HMGB1 staining of burn and interspace at 1, 4, and 24 hours post-burn. Individual panels depict 0.5 mm increments moving from the burn into the zone of ischemia to the right. A) Directly below the hot comb at 1 hour, B-E) 0.5 mm intervals moving away from the burn at 1 hour, F) Directly below the hot comb at 4 hours, G-J) 0.5 mm intervals moving away from the burn at 4 hours, K) Directly below the hot comb at 24 hours, L-O) 0.5 mm intervals moving away from the burn at 24 hours. Arrows mark the progression of epidermal necrosis over time as indicated by loss of keratinocyte nuclear HMGB1 staining. Boxes mark high-powered fields displayed in Figure 6.

Figure 6

Vascular endothelial cell HMGB1 staining at 1, 4, and 24 hours post-burn. A-C) 1 hour post-burn: high-powered views of Fig. 5B-D, respectively. D-F) 4 hours post-burn: High-powered views of Fig. 5G-I, respectively. G-I) 24 hours post-burn: High-powered views of Fig. 5L-N, respectively.
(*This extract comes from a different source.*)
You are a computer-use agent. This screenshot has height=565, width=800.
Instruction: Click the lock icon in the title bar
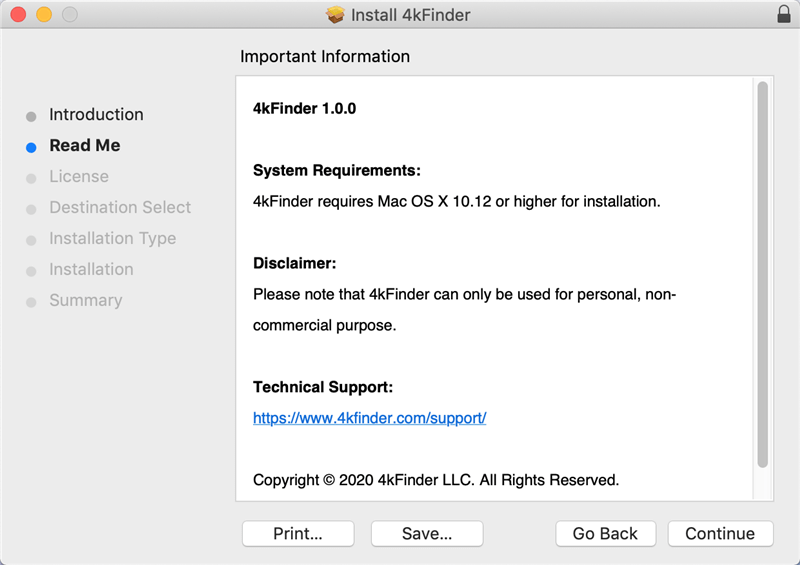[783, 14]
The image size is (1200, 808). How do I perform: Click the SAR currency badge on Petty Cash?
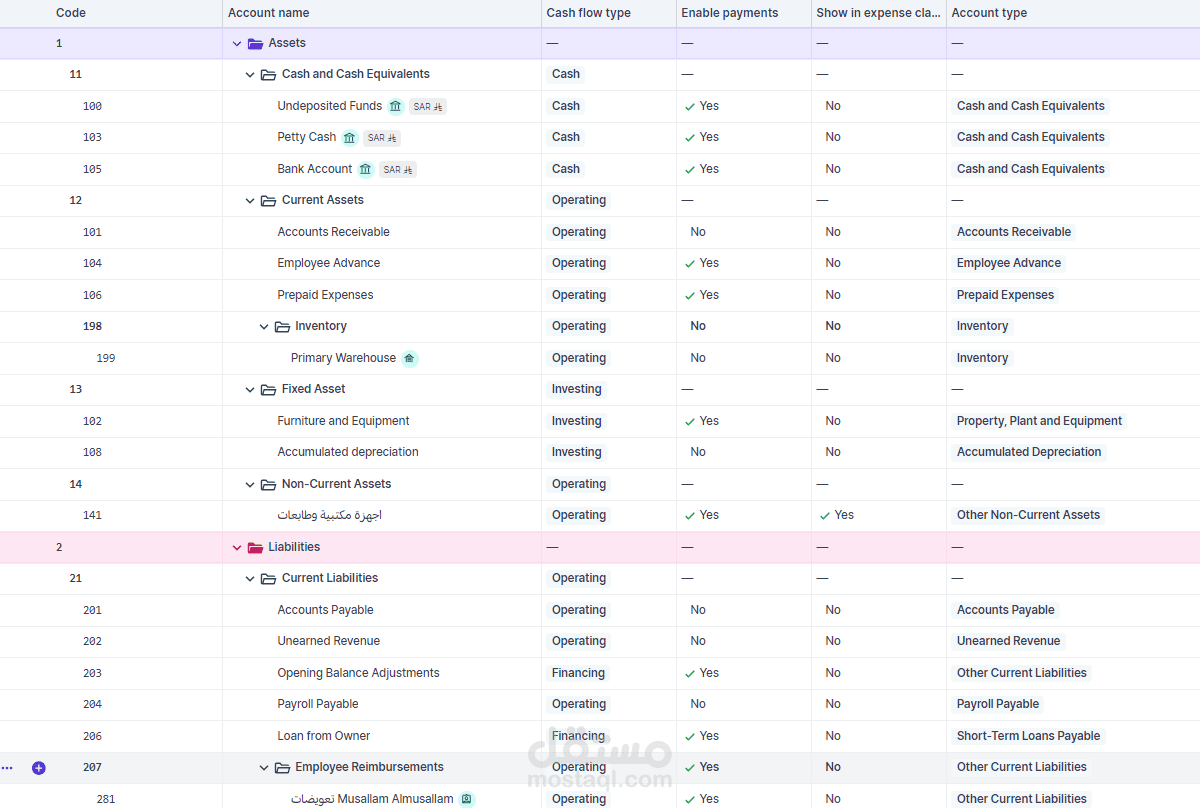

Arrows mark vascular endothelial cells with loss of nuclear HMGB1 staining and leakage of HMGB1 into the extracellular space indicative of necrosis.

Figure 7

Spatiotemporal variation in endothelial cell necrosis. A statistically significant increase in percent endothelial necrosis was observed among the 1, 4, and 24-hour post-burn time points (mean ± SE, n = 3 for each time point, P < 0.001).

Figure 8

CC3a staining at 1, 4, and 24 hours post-burn. A) Unburned control, B) 1 hour, C) 4 hours, D) 24 hours. A band of apoptotic cells was observed deep to the area of necrosis, at the interface of necrotic and viable tissue. Panels display the degree of apoptosis for a burn and adjacent 2.5 mm zone of ischemia that spans one half of the entire interspace.